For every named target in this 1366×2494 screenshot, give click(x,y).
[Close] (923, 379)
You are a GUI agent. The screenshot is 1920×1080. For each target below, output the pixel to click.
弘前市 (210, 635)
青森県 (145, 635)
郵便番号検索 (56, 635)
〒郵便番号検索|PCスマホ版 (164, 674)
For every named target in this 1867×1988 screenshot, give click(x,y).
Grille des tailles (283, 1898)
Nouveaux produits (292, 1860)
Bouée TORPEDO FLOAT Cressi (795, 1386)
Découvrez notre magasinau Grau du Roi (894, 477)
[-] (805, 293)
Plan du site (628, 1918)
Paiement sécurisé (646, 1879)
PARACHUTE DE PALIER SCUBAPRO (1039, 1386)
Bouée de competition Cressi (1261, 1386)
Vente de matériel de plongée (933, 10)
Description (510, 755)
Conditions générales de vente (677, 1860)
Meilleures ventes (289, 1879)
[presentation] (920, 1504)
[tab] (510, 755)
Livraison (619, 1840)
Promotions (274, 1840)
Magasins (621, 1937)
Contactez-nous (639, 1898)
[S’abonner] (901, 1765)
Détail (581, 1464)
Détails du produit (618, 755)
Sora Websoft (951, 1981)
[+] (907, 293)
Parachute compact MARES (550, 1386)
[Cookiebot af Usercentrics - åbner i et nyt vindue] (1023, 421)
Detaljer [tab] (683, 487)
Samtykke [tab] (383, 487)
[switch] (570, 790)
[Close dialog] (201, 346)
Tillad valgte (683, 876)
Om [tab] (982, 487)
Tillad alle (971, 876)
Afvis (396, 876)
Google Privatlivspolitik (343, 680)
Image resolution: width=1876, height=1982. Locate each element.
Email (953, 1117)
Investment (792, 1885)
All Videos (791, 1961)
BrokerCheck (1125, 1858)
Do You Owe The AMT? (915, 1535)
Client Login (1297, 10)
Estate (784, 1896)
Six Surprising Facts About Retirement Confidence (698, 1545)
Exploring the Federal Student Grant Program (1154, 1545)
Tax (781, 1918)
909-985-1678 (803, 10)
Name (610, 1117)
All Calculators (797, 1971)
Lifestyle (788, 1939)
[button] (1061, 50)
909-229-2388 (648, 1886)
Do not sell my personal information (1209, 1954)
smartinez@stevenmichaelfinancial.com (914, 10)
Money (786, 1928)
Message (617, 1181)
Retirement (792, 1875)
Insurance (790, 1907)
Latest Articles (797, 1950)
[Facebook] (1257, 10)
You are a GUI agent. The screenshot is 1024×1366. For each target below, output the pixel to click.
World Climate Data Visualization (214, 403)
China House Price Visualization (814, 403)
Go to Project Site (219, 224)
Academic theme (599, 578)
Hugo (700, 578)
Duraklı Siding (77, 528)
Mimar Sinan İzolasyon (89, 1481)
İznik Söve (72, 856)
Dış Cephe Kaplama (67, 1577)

- _Task instructions_
Look through the material above and work out how many of its lines contain "this". State the number only.

- _Response to the task_
2